Partner agency Philadelphia Health Management Corporation (PHMC) received a grant that funded research which took the policy to four different shelters for staff and resident feedback. 

“Everyone, residents and staff alike, felt this policy was important and feasible,” Lee says. 

PHMC’s next step was to identify a shelter staff member to become a breastfeeding champion. This champion would be provided with free breastfeeding training, and receive an honorarium.

As program oversight changed though, “breastfeeding champion” became a job, with a list of responsibilities. So far, Lee says they’ve only found four people out of 10 shelters who are willing to take on the task.

“There are some folks in shelters working hard to make things better,” Lee says. “They are those champions, most of whom have breastfed themselves.”

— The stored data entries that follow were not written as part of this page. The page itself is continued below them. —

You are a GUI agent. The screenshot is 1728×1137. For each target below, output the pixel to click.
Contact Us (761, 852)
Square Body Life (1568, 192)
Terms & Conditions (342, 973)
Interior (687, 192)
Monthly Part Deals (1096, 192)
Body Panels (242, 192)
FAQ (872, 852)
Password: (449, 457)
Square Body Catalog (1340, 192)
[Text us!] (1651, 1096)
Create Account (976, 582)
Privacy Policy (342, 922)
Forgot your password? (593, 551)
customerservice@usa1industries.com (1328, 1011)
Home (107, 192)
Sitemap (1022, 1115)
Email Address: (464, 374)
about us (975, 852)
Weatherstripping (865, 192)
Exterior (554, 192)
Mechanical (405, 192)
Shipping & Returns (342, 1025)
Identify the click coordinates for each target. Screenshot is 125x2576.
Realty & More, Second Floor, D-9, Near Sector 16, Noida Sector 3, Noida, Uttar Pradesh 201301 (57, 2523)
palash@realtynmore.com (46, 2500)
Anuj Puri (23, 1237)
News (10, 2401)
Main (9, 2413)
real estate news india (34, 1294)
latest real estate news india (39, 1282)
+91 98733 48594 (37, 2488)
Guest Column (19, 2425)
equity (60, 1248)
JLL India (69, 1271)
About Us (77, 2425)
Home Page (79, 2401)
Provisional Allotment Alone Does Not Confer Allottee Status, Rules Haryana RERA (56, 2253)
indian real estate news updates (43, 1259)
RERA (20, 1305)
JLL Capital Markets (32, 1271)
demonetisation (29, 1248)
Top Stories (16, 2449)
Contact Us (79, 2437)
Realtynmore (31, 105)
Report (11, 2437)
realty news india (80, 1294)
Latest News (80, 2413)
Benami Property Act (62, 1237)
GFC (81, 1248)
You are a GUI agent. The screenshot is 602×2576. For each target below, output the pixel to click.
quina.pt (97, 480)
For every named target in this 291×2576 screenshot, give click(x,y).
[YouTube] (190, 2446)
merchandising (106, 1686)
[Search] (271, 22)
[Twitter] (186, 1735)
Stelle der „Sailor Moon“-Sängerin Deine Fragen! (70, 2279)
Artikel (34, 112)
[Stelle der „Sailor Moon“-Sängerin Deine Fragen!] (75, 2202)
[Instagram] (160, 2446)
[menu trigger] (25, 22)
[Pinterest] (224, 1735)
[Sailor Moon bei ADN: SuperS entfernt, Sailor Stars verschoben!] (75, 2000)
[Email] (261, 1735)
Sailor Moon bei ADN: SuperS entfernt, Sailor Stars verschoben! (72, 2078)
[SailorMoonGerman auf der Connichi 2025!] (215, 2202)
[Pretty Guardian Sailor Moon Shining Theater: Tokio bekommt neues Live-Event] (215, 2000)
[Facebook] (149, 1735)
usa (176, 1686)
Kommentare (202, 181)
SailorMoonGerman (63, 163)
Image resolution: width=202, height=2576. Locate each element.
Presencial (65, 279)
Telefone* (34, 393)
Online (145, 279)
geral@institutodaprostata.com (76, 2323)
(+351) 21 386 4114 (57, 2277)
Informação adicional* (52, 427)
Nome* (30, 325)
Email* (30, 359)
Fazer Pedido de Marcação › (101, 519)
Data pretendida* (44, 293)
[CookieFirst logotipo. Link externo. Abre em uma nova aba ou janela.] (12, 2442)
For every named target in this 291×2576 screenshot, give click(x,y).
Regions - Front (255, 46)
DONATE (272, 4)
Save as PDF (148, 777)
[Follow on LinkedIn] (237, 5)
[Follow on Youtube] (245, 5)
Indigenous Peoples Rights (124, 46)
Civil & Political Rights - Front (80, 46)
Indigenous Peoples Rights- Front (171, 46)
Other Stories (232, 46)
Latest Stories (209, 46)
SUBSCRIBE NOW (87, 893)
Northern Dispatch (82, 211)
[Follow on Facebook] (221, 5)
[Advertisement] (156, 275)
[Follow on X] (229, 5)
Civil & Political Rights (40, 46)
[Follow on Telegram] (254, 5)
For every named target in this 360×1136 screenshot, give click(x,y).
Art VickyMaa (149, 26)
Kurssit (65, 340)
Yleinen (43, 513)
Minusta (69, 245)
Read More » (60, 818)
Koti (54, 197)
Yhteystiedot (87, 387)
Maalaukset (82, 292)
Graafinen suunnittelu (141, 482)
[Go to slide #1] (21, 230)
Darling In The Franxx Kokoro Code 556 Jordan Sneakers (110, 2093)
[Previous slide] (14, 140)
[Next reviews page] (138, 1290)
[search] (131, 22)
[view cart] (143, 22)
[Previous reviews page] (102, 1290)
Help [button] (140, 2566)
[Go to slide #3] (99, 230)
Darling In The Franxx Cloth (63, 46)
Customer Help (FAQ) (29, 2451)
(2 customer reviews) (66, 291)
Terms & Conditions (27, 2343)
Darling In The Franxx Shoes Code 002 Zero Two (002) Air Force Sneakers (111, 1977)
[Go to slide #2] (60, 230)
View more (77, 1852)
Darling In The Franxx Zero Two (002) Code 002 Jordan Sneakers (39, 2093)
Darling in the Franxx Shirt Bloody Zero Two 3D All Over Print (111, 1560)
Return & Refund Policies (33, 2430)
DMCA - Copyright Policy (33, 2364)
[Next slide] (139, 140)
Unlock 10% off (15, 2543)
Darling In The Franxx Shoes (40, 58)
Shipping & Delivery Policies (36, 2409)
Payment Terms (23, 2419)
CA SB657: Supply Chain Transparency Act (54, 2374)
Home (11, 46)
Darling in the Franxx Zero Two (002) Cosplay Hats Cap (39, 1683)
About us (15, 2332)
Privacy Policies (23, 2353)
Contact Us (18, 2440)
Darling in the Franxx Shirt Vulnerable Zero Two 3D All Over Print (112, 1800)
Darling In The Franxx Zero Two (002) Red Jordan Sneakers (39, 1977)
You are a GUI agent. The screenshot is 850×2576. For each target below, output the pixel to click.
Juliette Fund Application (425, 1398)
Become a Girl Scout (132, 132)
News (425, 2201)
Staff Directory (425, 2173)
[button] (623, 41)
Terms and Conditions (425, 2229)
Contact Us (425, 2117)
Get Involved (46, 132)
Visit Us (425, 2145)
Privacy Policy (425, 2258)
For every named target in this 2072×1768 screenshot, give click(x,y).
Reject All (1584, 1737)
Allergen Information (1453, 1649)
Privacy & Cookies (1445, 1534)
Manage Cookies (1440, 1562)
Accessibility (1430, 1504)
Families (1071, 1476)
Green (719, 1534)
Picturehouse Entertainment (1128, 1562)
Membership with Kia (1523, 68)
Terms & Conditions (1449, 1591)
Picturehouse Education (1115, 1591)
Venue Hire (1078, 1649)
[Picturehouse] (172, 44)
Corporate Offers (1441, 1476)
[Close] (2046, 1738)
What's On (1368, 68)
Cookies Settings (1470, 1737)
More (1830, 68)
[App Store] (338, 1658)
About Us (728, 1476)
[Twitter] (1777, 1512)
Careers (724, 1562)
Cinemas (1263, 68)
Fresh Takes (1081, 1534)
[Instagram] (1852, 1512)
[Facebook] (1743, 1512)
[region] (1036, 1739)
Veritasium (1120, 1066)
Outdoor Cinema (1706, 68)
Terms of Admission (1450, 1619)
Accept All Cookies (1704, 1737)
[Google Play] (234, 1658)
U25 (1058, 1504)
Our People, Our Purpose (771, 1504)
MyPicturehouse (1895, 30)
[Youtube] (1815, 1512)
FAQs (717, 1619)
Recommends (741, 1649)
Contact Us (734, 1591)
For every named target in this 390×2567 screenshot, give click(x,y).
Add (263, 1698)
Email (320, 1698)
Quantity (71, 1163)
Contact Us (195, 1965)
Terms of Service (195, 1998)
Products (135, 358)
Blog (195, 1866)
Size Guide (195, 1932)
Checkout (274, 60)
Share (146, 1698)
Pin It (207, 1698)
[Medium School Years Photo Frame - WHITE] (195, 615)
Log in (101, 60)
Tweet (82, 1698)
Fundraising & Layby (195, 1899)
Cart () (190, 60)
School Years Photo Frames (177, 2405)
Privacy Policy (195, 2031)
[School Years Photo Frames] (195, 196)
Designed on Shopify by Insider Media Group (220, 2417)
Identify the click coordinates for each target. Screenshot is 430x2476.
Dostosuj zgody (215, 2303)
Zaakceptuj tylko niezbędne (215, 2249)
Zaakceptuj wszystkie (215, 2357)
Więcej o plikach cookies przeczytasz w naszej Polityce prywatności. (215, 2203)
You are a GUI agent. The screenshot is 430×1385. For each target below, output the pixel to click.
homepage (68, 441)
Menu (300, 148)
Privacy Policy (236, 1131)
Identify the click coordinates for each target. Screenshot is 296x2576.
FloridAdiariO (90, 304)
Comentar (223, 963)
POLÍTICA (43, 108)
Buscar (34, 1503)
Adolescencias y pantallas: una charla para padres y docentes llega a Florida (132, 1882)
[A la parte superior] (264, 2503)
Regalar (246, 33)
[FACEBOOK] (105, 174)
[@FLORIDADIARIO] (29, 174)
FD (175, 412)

Currently, Lee and colleagues are in the process of developing training for staff members and ironing out how to help staff implement the policy.  

Lee’s and co-authors Alexandra Ernst MPH, and Vanesa Karamanian MD, MPH landmark paper about the 10 Steps to a Breastfeeding Friendly Shelter has been submitted to the  Journal of Human Lactation (JHL)

At present, COVID has put all of this work on hold.